What these 6 year olds intuitively understood is that design thinking can promote equity and inclusivity. When children are challenged to create something with both equitable engagement and diverse needs in mind, they learn the basics of respect for diversity. And they also begin to see that being different isn’t bad. It’s just different.
Project-Based Learning expert Natalie Catlett suggests that adults capitalize on children’s love of stuffed animals to provide children with opportunities for design thinking. Working with stuffies encourages children to think about different needs without requiring them to expose their own vulnerabilities. Sammy the Shark might be afraid of the dark, but it doesn’t mean their human companion has to admit to the same fear.
Think of something that all kinds of diverse people or creatures might use. Catlett invites children to design a chair that their stuffie can sit in. Or give your design project an explicitly spiritual spin and suggest that kids create a meditation space, a prayer or yoga mat, or a nature walk guide.
Help children recognize that ‘one size fits all’ is a myth. Provide some examples that they can test. Suggest that children observe closely as individual stuffed animals try out the sample item or space. Encourage them to notice who is too big for the chair, too long or floppy for the mat, unable to read the nature guide, or disinterested in the particular features of the meditation space. Invite them to take detailed notes (by themselves or dictated to an adult) about what works, what doesn’t, and why.

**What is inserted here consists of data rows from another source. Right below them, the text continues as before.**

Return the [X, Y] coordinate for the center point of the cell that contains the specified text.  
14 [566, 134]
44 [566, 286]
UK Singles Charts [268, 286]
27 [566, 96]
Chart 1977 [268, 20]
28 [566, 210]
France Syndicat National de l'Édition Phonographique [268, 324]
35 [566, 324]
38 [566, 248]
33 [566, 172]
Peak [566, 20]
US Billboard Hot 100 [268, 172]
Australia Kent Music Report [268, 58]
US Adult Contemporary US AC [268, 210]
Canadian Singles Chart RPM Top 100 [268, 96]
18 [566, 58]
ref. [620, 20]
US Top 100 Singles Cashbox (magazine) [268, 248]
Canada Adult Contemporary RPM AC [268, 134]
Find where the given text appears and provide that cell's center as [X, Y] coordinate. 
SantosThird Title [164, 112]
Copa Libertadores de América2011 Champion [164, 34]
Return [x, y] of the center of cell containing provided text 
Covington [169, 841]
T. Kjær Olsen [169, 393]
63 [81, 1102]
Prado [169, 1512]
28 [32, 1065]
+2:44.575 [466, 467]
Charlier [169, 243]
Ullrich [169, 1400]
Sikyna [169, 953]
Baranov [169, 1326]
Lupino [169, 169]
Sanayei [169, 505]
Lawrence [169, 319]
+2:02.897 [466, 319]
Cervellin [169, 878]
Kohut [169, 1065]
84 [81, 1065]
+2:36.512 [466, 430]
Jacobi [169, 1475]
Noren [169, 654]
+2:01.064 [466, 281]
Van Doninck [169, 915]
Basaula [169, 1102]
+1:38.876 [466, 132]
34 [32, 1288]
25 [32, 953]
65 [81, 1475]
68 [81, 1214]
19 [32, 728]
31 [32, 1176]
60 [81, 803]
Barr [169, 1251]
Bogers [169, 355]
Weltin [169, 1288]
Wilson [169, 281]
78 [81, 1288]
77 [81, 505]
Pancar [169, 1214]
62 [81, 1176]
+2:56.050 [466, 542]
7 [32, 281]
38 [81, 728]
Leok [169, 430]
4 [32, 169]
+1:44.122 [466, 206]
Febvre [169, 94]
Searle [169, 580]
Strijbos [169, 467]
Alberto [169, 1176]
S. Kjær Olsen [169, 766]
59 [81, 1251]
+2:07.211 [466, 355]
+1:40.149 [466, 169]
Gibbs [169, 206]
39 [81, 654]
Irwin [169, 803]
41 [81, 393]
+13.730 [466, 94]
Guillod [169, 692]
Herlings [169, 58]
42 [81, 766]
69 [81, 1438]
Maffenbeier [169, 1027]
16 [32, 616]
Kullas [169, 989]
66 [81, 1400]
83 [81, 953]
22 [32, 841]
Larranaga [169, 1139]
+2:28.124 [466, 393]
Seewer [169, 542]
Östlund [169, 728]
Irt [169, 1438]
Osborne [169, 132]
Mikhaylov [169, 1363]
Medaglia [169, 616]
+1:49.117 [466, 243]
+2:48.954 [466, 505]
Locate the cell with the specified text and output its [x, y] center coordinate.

Discuss what would make their designs successful. Wonder aloud about each stuffed animal’s particular characteristics and needs. What would help an anxious purple rabbit with long floppy ears meditate? How might a slithery snake that can’t read follow a nature guide? Provide time for children to look closely at their stuffies. They might even create a sketch to help them pay attention to details or write a short biography that describes their stuffie’s personality.

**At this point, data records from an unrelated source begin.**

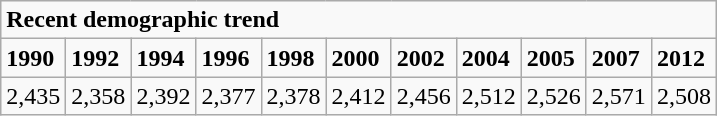
2,392 [164, 96]
Recent demographic trend [359, 20]
1996 [228, 58]
2,456 [424, 96]
2,378 [294, 96]
2,377 [228, 96]
2005 [554, 58]
2,508 [684, 96]
1992 [98, 58]
2007 [618, 58]
2012 [684, 58]
2,435 [34, 96]
2000 [358, 58]
2004 [488, 58]
1998 [294, 58]
1994 [164, 58]
2002 [424, 58]
2,512 [488, 96]
2,526 [554, 96]
2,358 [98, 96]
2,571 [618, 96]
2,412 [358, 96]
1990 [34, 58]
Determine the [x, y] coordinate at the center of the cell enclosing the given text.  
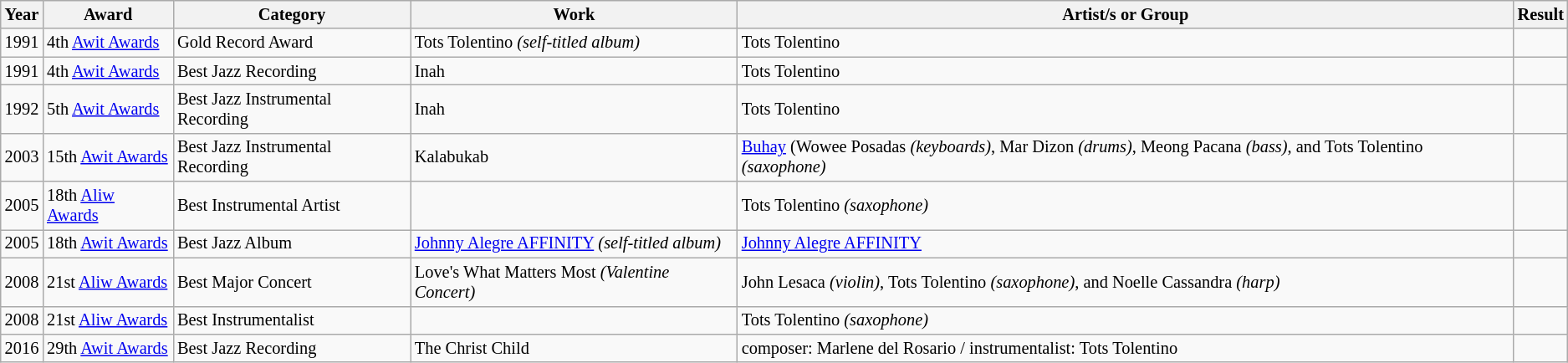
Best Instrumentalist [292, 320]
Gold Record Award [292, 43]
John Lesaca (violin), Tots Tolentino (saxophone), and Noelle Cassandra (harp) [1126, 282]
15th Awit Awards [108, 157]
Johnny Alegre AFFINITY (self-titled album) [574, 243]
Best Major Concert [292, 282]
Johnny Alegre AFFINITY [1126, 243]
2003 [22, 157]
1992 [22, 109]
Love's What Matters Most (Valentine Concert) [574, 282]
Artist/s or Group [1126, 14]
Buhay (Wowee Posadas (keyboards), Mar Dizon (drums), Meong Pacana (bass), and Tots Tolentino (saxophone) [1126, 157]
18th Awit Awards [108, 243]
Award [108, 14]
2016 [22, 348]
Best Instrumental Artist [292, 206]
Result [1540, 14]
Tots Tolentino (self-titled album) [574, 43]
Best Jazz Album [292, 243]
Kalabukab [574, 157]
composer: Marlene del Rosario / instrumentalist: Tots Tolentino [1126, 348]
18th Aliw Awards [108, 206]
Year [22, 14]
The Christ Child [574, 348]
Work [574, 14]
Category [292, 14]
5th Awit Awards [108, 109]
29th Awit Awards [108, 348]
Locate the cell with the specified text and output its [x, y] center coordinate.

Create and test actual designs. Encourage children to bring their ideas to life, using common household items and craft materials. Then assess how well their stuffed animals like the outcome. In addition to testing basic functionality, suggest that everybody wants to feel safe, seen, and valued. Ask: How does your design help your stuffie feel safe? What about your design shows that you have really seen your stuffie’s needs and personality? How does your design show your stuffie that you value them just the way they are?